**Tasks for this exercise:**
1. In the forum post on Bayesian A/B testing, what true rates does the code set for site A and site B?
2. Check each statement against the forum post on Bayesian A/B testing and answer yes or no, quoting the words that decide it: (a) The model assumes Uniform priors for p_A and p_B. (b) The sampling step runs four chains. (c) With N_A = 1875 and N_B = 875, the probability that site A is worse than site B came out above 0.9.
3. According to the forum post on Bayesian A/B testing, why do the results puzzle the poster?

**Source passage:**
######

Noob question: Bayesian inference in AB test vs frequentist approach (N size)

Hi everyone!
a very noob question here about bayesian inference and AB tests. I was following this tutorial with a very simplistic AB-test example, I was wondering how sensitive was the “hypothesis test of delta” with the sample size, this is the code that I was using.

# Set up the pymc3 model. Again assume Uniform priors for p_A and p_B.
#these two quantities are unknown to us.
true_p_A = 0.05
true_p_B = 0.04
# increasingly the sample size of both groups (A/B)
for i in range(1,10):
    N_A = 15 *i**3
    N_B = 7 * i**3

    #generate some observations
    observations_A = stats.bernoulli.rvs(true_p_A, size=N_A)
    observations_B = stats.bernoulli.rvs(true_p_B, size=N_B)
    with pm.Model() as model:
        p_A = pm.Uniform("p_A", 0, 1)
        p_B = pm.Uniform("p_B", 0, 1)
        # Define the deterministic delta function. This is our unknown of interest.
        delta = pm.Deterministic("delta", p_A - p_B)
        
        # Set of observations, in this case we have two observation datasets.
        obs_A = pm.Bernoulli("obs_A", p_A, observed=observations_A)
        obs_B = pm.Bernoulli("obs_B", p_B, observed=observations_B)
        step = pm.Metropolis() # is it metropolis the right algorithm ?
        burned_trace = pm.sample(10000, step=step, cores=1, chains=1, progressbar=False)

    delta_samples = burned_trace.posterior["delta"].values[0] # only taking the first chain 
    print(f'{N_A = } {N_B = }')
    print("Probability site A is WORSE than site B: %.3f" % \
        np.mean(delta_samples < 0))
    print("Probability site A is BETTER than site B: %.3f" % \
        np.mean(delta_samples > 0)

What I would expect (similar to a frequentist approach) is that with an increase in sample size (in this case with the observable sampling increasing) it goes from a 50%/50% to a more defined “True” value, some kind of 90%/10% with pointing into the right value (PA>PB), and I would also expect that this increase should be directly related with the size of N. But the results made me very puzzled

N_A = 15 N_B = 7
Probability site A is WORSE than site B: 0.262
Probability site A is BETTER than site B: 0.738
N_A = 120 N_B = 56
Probability site A is WORSE than site B: 0.529
Probability site A is BETTER than site B: 0.471
N_A = 405 N_B = 189
Probability site A is WORSE than site B: 0.851
Probability site A is BETTER than site B: 0.149
N_A = 960 N_B = 448
Probability site A is WORSE than site B: 0.251
Probability site A is BETTER than site B: 0.749
N_A = 1875 N_B = 875
Probability site A is WORSE than site B: 0.916
Probability site A is BETTER than site B: 0.084
N_A = 3240 N_B = 1512
Probability site A is WORSE than site B: 0.041
Probability site A is BETTER than site B: 0.959
N_A = 5145 N_B = 2401
Probability site A is WORSE than site B: 0.019
Probability site A is BETTER than site B: 0.981
N_A = 7680 N_B = 3584
Probability site A is WORSE than site B: 0.000
Probability site A is BETTER than site B: 1.000
N_A = 10935 N_B = 5103
Probability site A is WORSE than site B: 0.000
Probability site A is BETTER than site B: 1.000

I’m particularly concerned that, in this run, when the N is ~1000 and is wrong, and “confidently” wrong → near 90% for the false hypothesis.

######

**Data records:**
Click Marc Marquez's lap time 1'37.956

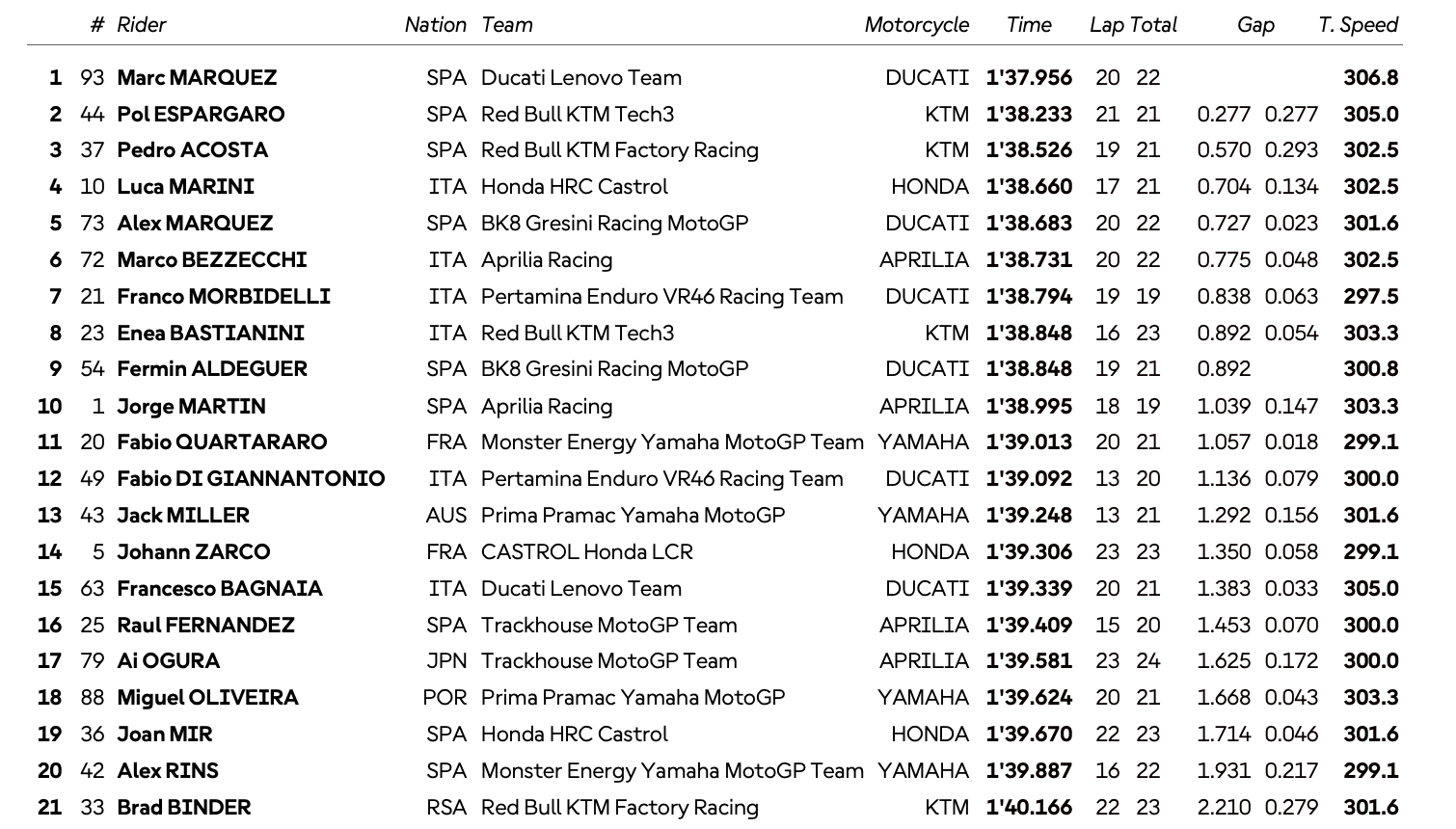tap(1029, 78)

######

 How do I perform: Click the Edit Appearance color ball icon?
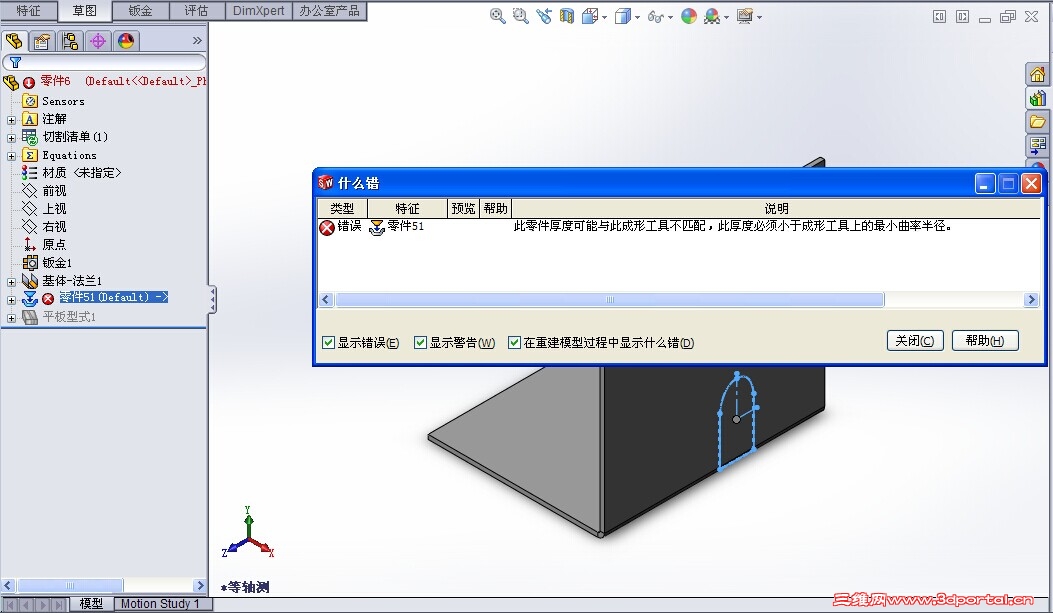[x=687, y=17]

######

**Results for each task:**
1. Site A is set to 0.05 and site B to 0.04.

2.
(a) Yes: "Again assume Uniform priors for p_A and p_B."
(b) No: "cores=1, chains=1"
(c) Yes: "Probability site A is WORSE than site B: 0.916"

3. The poster expected that as the sample size grew, the result would move from about 50%/50% toward a clear answer pointing the right way (PA>PB), and that this change would track the size of N. Instead, in this run, with N around 1000 the result was wrong, and "confidently" wrong, with nearly 90% for the false hypothesis.